View the details of tables and APIs

  • Click the name of the table that you want to view to go to the table details page. On this page, you can view the details of the table, such as the basic information, output information, and lineage information of the table. For more information, see View the details of a table.血缘信息

    Note

    The Lineage tab displays the lineage information about a table. For the specific lineage information that can be viewed for a table, go to the Lineage tab of the table. Data Map also allows you to view the full-link lineage of a MaxCompute table for batch synchronization. You can view the ancestor and descendant tables of a MaxCompute table. On the Lineage tab of the table, you can click the Table Lineage tab to view the information about the data sources and destinations of the table.

    In the upper-right corner of the table details page, you can enter a keyword in the search box to search for a table. The keyword can be a table name, table description, field name, field description, or project name. For more information, see View the details of a table.

  • You can click the desired code file to view the code details.

  • Click the name of the API that you want to view to go to the API details page. On this page, you can view the details of the API, such as the basic information and technical information of the API. For more information, see View the details of an API.

    In the upper-right corner of the API details page, you can enter a keyword in the search box to search for an API. The keyword can be an API ID, API path, API name, or API description.

Organize and manage tables

The category management feature of Data Map helps you efficiently organize and manage tables by category. After you add tables to categories, you can specify a category to filter the search results during table searches. For more information, see Category management: Configuration management. You can also manage tables.

Note

To modify the category tree, you must use your Alibaba Cloud account or access DataWorks as a RAM user that has the AliyunDataWorksfullaccess permission.

  • Category management

    You can use the following methods to add multiple tables to a category at a time:

    1. Go to the Manage Categories tab of the Configuration Management page.

      After you configure the category tree, you can click a last-level category. Then, click Add Tables in the upper-right corner of the Manage Categories tab to add multiple tables in a project to the category at a time. For more information, see Category management: Configuration management.

    2. Go to the My Data page.

      After you configure the category tree, you can go to the Owned by Me or Managed by Me tab of the My Data page to add multiple tables to a specific category at a time. For more information, see My Data.

  • Table management

    Data Map allows you to modify the display names of multiple MaxCompute tables at a time, modify the time-to-live (TTL) of a MaxCompute table, delete multiple MaxCompute tables in the development or production environment at a time, or change the owners of multiple MaxCompute tables at a time. For more information, see My Data.表管理

  • Favorites

    Data Map allows you to add tables to favorites for easy management. This helps you find and view specific tables. You can click My Data in the top navigation bar of Data Map. Then, click the My Favorites tab in the left-side navigation pane to view the tables that are added to favorites. For more information, see My Data.

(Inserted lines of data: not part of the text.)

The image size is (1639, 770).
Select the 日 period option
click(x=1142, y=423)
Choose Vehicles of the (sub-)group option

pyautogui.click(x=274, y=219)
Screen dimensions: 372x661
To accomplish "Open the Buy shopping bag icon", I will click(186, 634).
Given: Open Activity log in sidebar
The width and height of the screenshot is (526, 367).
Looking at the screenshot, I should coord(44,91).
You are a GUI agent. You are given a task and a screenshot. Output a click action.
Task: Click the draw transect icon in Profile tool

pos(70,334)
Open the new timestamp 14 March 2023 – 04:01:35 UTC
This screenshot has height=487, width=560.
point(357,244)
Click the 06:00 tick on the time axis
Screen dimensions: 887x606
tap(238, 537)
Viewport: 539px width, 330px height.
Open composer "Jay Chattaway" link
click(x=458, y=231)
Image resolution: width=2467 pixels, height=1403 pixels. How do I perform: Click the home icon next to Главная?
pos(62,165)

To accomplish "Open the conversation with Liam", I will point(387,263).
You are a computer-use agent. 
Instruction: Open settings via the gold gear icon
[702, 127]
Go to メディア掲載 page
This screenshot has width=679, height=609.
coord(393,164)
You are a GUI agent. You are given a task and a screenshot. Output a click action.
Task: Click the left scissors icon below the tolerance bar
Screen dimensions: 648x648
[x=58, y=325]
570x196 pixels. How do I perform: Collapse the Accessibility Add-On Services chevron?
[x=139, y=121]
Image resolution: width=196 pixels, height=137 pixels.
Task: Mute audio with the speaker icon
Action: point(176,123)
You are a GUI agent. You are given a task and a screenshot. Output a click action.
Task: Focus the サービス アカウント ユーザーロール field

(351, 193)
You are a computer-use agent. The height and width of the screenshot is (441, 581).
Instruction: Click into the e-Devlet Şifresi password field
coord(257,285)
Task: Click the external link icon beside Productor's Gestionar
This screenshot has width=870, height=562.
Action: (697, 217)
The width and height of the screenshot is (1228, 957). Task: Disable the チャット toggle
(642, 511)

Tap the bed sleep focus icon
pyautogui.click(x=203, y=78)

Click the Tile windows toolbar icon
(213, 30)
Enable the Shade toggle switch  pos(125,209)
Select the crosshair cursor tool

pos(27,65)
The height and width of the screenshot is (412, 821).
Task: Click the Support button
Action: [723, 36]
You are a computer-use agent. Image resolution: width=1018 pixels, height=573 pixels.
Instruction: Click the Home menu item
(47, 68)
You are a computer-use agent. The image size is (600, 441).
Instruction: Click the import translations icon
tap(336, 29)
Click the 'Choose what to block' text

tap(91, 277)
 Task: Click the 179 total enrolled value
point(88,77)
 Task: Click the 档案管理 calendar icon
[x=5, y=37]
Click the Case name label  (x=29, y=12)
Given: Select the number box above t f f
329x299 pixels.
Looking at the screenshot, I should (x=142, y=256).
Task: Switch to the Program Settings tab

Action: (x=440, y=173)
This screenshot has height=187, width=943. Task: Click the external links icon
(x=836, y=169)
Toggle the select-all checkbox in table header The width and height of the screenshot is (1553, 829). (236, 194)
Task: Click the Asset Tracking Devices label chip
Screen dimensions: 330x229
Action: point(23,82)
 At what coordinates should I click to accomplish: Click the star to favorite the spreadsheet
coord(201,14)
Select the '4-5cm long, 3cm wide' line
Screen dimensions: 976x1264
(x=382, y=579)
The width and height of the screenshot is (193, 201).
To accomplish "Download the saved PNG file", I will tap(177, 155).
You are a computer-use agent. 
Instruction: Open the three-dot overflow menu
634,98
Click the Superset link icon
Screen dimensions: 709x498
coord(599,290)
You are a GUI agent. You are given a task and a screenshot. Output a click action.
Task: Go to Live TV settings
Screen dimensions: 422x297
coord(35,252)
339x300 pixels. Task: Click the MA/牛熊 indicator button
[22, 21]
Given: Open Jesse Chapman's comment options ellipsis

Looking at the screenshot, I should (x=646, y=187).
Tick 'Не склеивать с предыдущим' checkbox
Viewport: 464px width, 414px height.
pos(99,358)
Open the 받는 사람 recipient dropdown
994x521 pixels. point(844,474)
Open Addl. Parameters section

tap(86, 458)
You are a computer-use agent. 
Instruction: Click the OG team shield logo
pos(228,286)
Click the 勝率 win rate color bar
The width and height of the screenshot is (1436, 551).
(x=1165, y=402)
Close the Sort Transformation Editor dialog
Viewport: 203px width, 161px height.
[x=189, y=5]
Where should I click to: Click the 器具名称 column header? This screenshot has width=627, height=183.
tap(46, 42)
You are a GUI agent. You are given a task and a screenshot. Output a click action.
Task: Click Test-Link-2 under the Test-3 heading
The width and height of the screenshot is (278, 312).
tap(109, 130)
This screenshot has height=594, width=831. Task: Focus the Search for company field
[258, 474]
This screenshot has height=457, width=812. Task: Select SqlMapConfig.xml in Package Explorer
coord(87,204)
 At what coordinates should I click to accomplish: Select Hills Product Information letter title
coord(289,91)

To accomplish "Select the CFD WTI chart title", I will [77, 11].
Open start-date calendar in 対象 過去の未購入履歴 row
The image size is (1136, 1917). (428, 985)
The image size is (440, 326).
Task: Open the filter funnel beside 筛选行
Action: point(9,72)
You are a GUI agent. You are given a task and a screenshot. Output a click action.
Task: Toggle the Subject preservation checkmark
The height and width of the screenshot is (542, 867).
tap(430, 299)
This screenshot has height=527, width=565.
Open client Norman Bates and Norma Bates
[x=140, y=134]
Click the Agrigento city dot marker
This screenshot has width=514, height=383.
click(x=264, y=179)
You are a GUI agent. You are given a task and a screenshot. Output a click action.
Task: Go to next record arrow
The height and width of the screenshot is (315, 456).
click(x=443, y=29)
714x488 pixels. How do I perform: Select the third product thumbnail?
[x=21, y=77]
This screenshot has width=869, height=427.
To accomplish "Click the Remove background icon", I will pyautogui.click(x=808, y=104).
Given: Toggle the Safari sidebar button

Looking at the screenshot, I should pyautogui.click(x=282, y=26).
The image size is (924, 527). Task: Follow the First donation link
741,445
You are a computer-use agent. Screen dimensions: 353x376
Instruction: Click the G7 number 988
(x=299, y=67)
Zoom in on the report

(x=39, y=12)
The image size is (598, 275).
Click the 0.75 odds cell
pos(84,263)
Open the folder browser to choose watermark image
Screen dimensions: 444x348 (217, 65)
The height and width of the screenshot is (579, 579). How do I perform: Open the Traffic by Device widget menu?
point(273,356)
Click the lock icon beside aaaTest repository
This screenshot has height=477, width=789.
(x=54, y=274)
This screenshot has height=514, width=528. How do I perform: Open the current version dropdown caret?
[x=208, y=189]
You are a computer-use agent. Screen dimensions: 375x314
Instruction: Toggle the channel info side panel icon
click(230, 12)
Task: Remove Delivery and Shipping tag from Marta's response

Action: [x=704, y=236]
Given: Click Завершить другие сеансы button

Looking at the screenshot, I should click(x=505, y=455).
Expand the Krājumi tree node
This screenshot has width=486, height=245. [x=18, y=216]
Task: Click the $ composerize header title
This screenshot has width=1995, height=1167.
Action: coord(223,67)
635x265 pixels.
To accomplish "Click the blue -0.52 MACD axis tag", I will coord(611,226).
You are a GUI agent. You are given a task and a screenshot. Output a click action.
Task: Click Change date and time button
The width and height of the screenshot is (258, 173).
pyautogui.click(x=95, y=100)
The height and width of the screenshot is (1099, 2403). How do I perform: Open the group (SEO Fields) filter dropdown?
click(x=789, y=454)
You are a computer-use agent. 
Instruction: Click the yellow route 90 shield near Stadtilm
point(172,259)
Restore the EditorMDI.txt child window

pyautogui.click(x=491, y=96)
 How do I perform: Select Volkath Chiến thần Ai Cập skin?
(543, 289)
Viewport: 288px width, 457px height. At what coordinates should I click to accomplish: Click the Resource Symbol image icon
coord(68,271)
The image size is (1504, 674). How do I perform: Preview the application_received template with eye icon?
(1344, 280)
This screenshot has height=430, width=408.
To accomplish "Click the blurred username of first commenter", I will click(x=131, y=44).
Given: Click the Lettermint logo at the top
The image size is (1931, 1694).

    • Add a table to favorites

      If you are viewing the details of a table, you can click Add to Favorites in the upper part of the table details page to add the table to favorites. For more information, see View the details of a table. After a table is added to favorites, you can view the table on the My Favorites tab of the My Data page. For more information, see Add a table to favorites.

    • Remove a table from favorites

      You can use the following two methods to remove a table from favorites. A removed table is not displayed on the My Favorites tab of the My Data page.

      • Go to the My Favorites tab of the My Data page, find the table that you want to remove, and then click Remove from Favorites in the Actions column.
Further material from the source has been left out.